Dans les années 1900, les produits Deere commencent à se faire connaître mondialement et la compagnie décide de créer la division exportation en 1908 à New York. Les commerciaux Deerre partent alors à l’exploration de l’Amérique du Sud, de l’Angleterre, de la France, de la Russie et de l’Autriche. A côté de cette grande activité commerciale, la production n’est pas sous-estimée. En 1912, les semoirs de précision, les chargeuses, les remoroques, les semoirs à grains ainsi que les équipements de fenaises et de récolte arrivent sur le marché. Les tracteurs à essence viennent un peu plus tard en 1918. En 1927, les agriculteurs accueillent avec un grand enthousiasme la première moissonneuse-batteuse de 35 chevaux avec une plateforme de 12 et de 16 pieds et l’année suivant la petite moissonneuse-batteuse avec une barre de coupe de 8, 10 ou 12 pieds.

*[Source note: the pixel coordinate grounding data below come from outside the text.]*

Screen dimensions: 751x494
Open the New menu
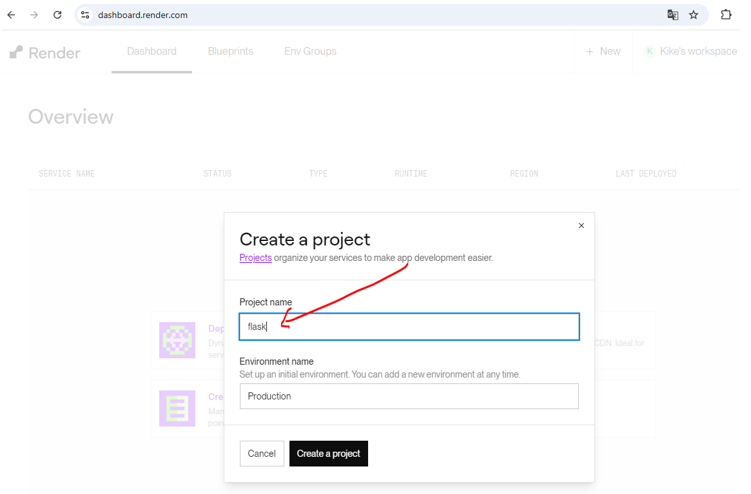603,51
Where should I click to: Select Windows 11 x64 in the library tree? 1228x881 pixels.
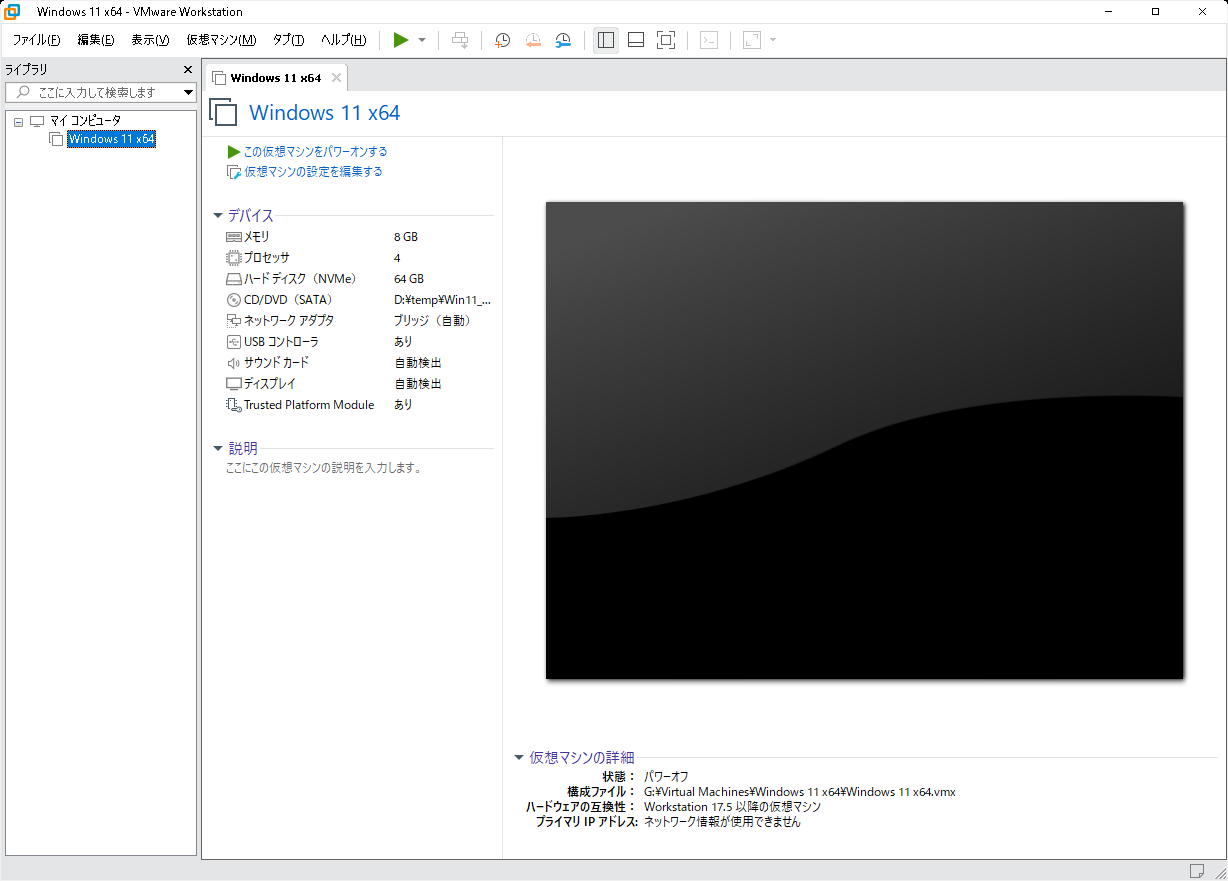[x=111, y=139]
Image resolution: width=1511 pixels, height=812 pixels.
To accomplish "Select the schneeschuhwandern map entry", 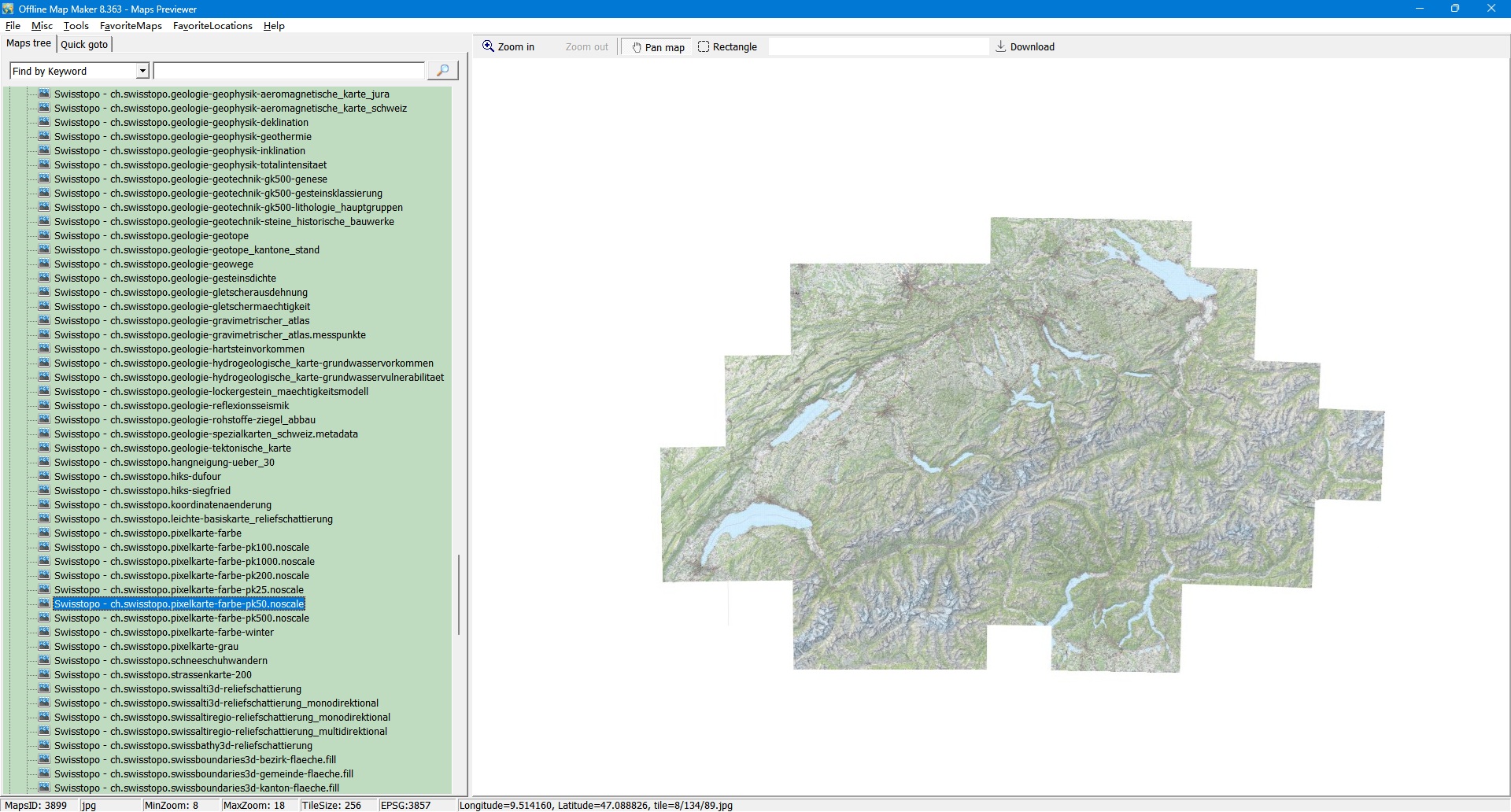I will pos(161,661).
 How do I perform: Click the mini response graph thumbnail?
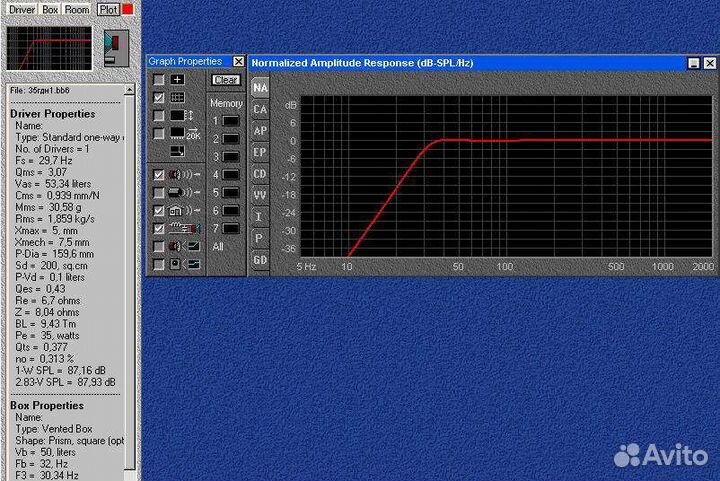pyautogui.click(x=49, y=48)
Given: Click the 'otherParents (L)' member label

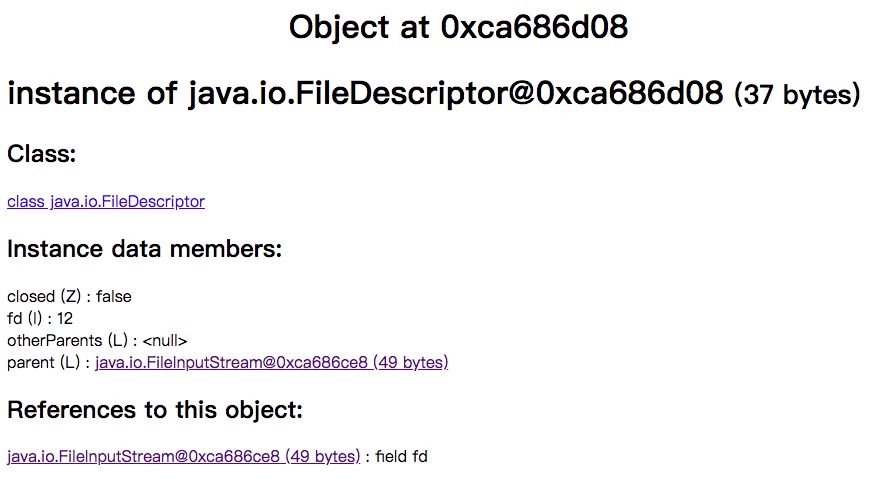Looking at the screenshot, I should 64,341.
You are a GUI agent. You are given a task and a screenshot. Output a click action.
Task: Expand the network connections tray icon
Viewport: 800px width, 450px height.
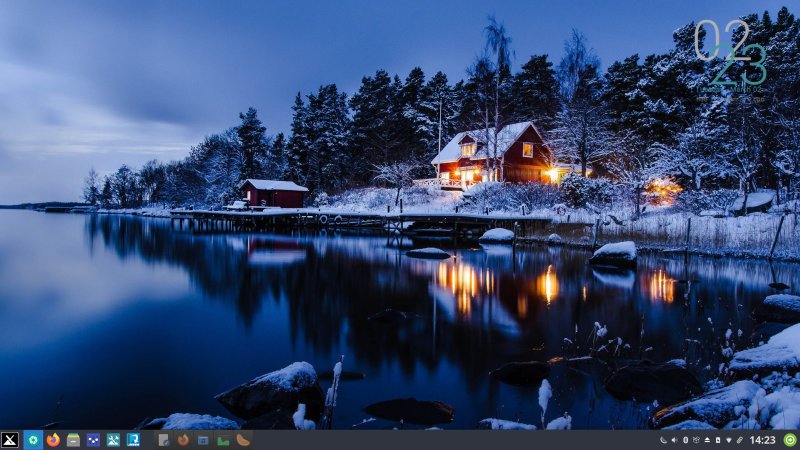[x=729, y=440]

Des difficultés engendrées par la crise de 1929

La crise de 1929 oblige la société à vendre à crédit à sa clientèle de nombreux équipements. Le total de vente est estimé à 12 millions de dollars. Malgré ces efforts, les ventes baissent de 86% entre 1930 et 1932, mais l’entreprise gagne la reconnaissance de ses clients. Elle continue aussi dans la production avec la sortie du tracteur modèle A en 1934 et du tracteur modèle DI en 1935. Deux années plus tard, Deere fête fièrement son centenaire avec un chiffre d’affaires record s’élevant à plus de 100 millions de dollars.

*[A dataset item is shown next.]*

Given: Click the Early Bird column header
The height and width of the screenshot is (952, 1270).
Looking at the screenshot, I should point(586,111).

Une légère déviation sur la production

A cette époque, c’était Charles Deere Wiman qui était à la présidence de la compagnie, mais en 1942, il est nommé colonel dans l’armée. L’année suivante, on voit la compagnie se lancer dans la fabrication de composants d’avions, de buanderies mobiles, de munitions, et de conteneurs destinés pour l’armée. En 1947, elle revient sur sa ligne productrice avec la sortie du tracteur M et MC. Ces produits attirent particulièrement les constructeurs et les forestiers, car ce sont des tracteurs bulldozers avec une lame frontale. En 1956, une usine de montage est installée au Mexique et la société rachète aussi une part des actions chez Heinroch Lanz. Cette année, Deere est déjà présent dans plus de 30 pays.

Une nouvelle ligne de matériels pour les particuliers

Jusque-là, les principaux clients de la firme étaient des agriculteurs, mais en 1963, elle élargit sa gamme de produits. Elle propose des équipements d’entretien du gazon, notamment des tondeuses, mais aussi des souffleuses à neige. Pour impressionner ses collaborateurs, ses concurrents et aussi ses clients, le centre administratif de Deere & Compagny, qui est aujourd’hui le siège depuis 1964 ouvre ses portes. Ce n’est pas un simple bâtiment. Un architecte finno-américain a travaillé sur sa conception et le bâtiment a reçu de nombreuses récompenses pour son architecture. Ne délaissant pas ses principaux clients, Deere sort en 1965 la débardeuse 440 qui allie puissance, confort et sécurité.

Plus de 150 ans d’activité

En 1987, la compagnie fête ses 150 ans, mais au bilan, les chiffres sont au négatif. Elle enregistre un déficit net de 99 millions de dollars. En 1988, la compagnie se lie à la firme japonaise Hitachi. En 1992, les véhicules utiliataires Gator arrivent sur le marché et quelques années plus tard, c’est le tracteur de la série 8000 qui fait son entrée. En 1996, elle entre dans l’innovation en équipant ses moissonneuses-batteuses d’une cartographie de rendement. Cette dernière offre de nombreuses informations facilitant le travail des agriculteurs. A partir de l’année 2000, Deere touche aussi le domaien forestier en mettant sur le marché des machines d’exploitation forestière. En 2012, la compagnie a fêté ses 175 années d’existence et aujourd’hui, elle est présente dans de nombreux secteurs d’activités, récemment la construction routière.